The Fourth China Sculpture Exhibition is running at Shandong Art Museum through Nov 13. Works by up-and-coming artists are one of the highlights of the show. [Photo provided to China Daily]
Young artists flaunt their works around the 'Chinese pose' at ongoing exhibitions in East China, Lin Qi reports.
For nearly a decade, Beijing-based artist Liu Qing has zoomed in on the lives of urban dwellers with his life-size installations.
The 34-year-old sculptor has produced copies of real-life situations, mostly from public spaces such as elevators, subway coaches or waiting halls of train stations.
In such scenes, he creates figures that are at once together and yet indifferent to each other, focusing on their own business－talking on the phone, sleeping or eating.

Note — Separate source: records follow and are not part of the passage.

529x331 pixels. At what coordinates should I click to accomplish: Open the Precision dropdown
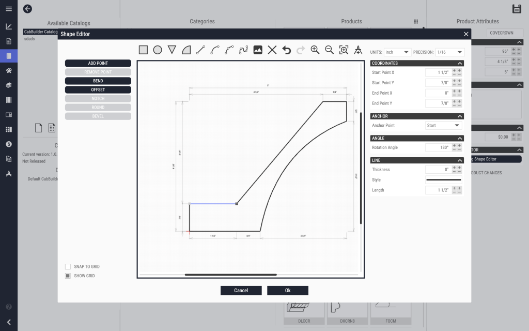coord(449,52)
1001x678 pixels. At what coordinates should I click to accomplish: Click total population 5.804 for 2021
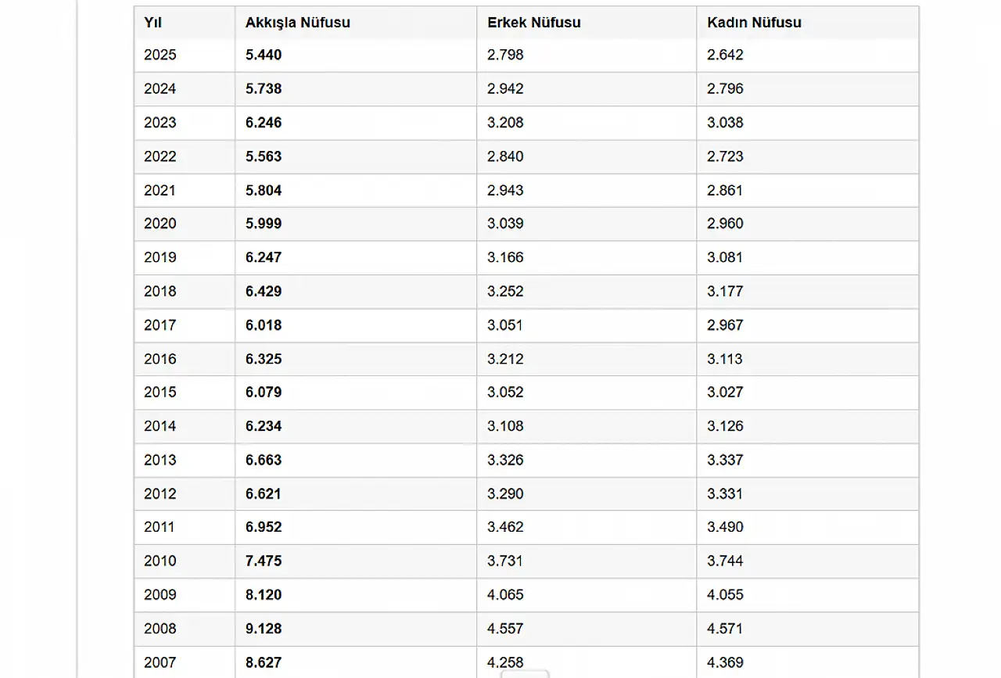(x=264, y=190)
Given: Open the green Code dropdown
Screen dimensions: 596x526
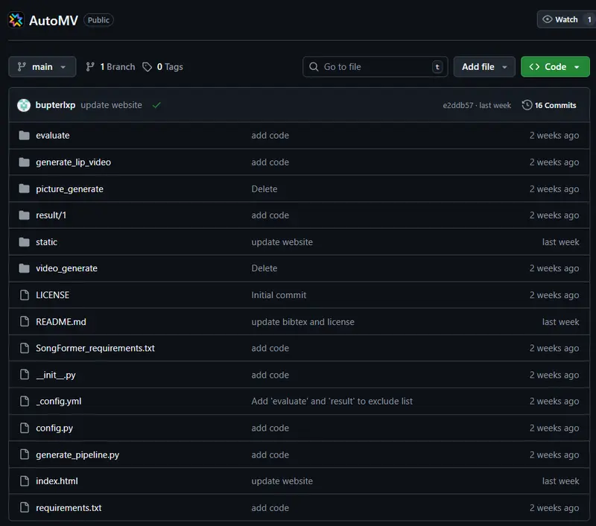Looking at the screenshot, I should [x=554, y=67].
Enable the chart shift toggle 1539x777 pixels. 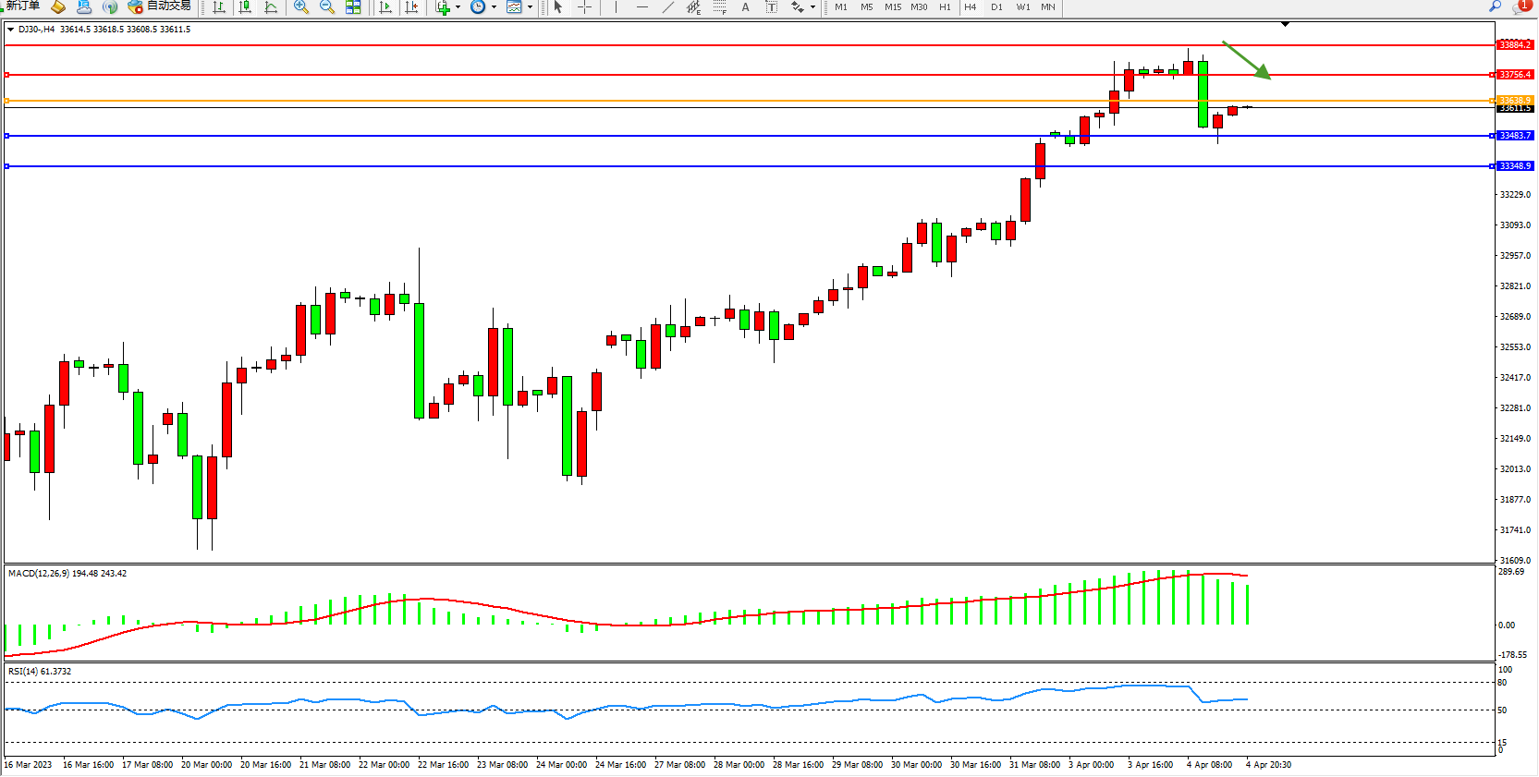411,6
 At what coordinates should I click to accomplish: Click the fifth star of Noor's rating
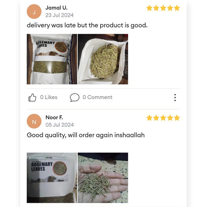point(177,118)
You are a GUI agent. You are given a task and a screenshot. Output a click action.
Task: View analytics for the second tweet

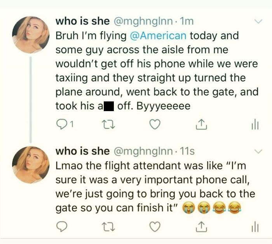click(x=255, y=227)
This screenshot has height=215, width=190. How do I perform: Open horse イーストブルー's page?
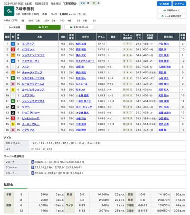point(31,124)
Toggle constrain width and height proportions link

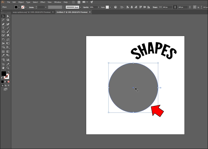pyautogui.click(x=175, y=7)
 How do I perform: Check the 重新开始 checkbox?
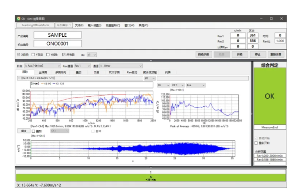256,143
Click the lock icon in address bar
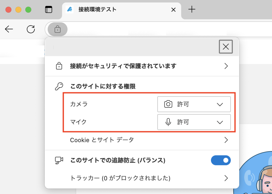Viewport: 272px width, 194px height. (57, 29)
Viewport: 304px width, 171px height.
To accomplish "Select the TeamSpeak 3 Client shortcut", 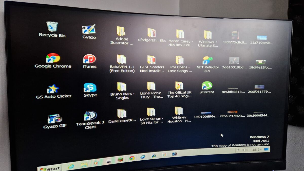I will coord(90,120).
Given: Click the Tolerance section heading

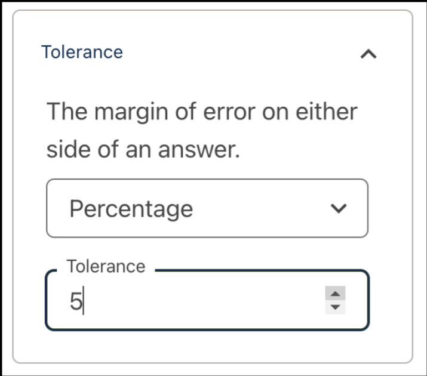Looking at the screenshot, I should [x=82, y=52].
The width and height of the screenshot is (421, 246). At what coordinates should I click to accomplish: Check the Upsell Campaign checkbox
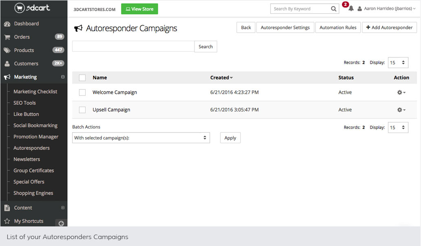[82, 110]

In his latest work Self-Servicing Ticketing, Liu shows a jammed bus on which migrant workers, office workers, young students and foreigners are tightly pressed together like salmon in a tin can. Their faces tell of a discomfort that would make them shout out at any moment. Some stretch out their hands for support but grab nothing.

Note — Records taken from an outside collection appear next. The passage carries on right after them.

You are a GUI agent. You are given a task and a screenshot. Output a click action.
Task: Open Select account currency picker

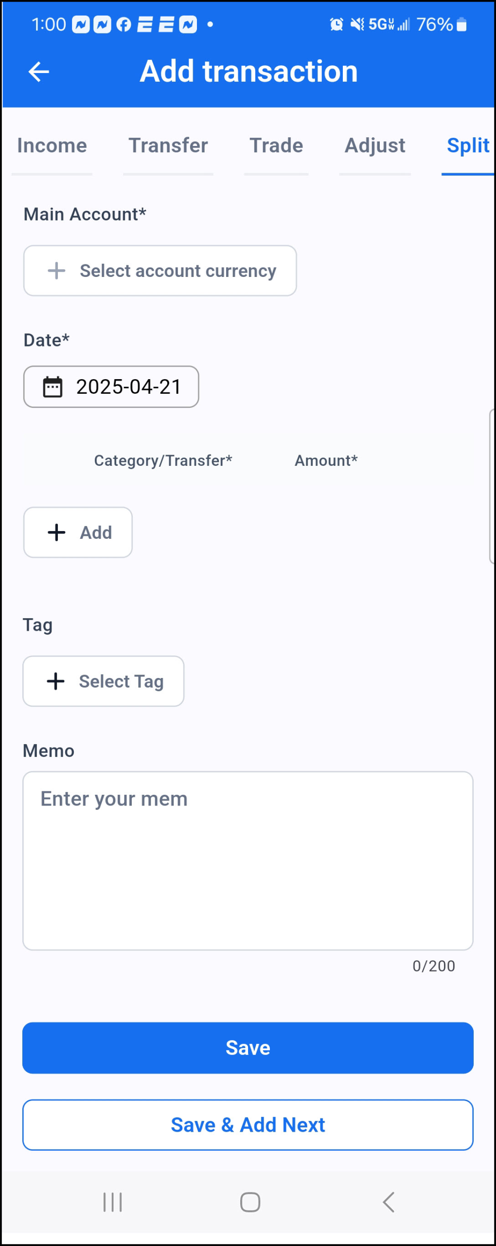(160, 271)
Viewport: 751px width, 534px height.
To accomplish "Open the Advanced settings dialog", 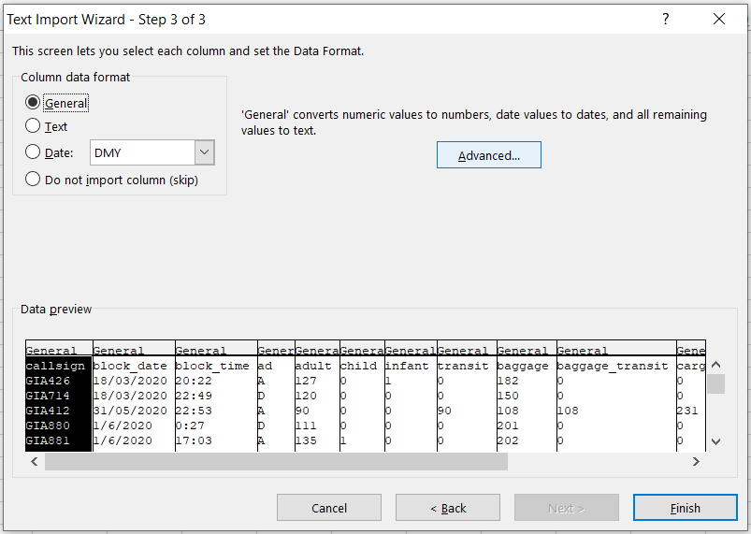I will click(488, 155).
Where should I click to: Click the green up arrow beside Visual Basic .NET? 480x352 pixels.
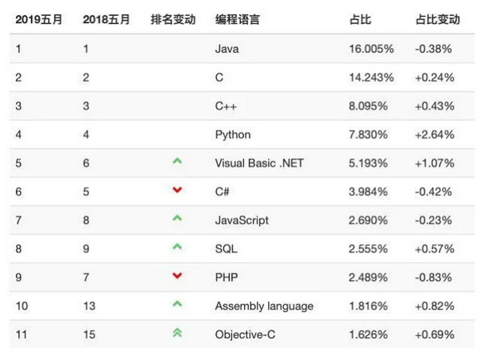coord(178,162)
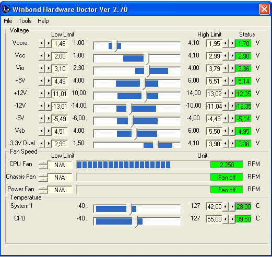
Task: Open the Tools menu
Action: click(x=25, y=21)
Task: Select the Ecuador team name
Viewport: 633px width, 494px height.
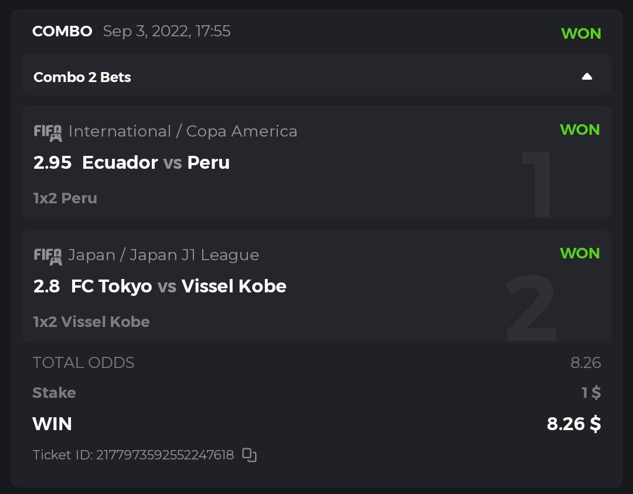Action: (x=120, y=162)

Underneath the dramatic feel of his work, Liu presents a calm, insightful observation of people's anxieties because of a breathless pace of life and remote interpersonal relationships thanks mostly to the web addiction in today's world.
Liu's approach reflects a keen interest among many Chinese sculptors in responding to a changing world. The variety of their expressions shows a "Chinese pose" with which artists tell stories of contemporary society, according to Zeng Chenggang, a sculptor and the head of China Sculpture Institute, an academic organization under the Ministry of Culture.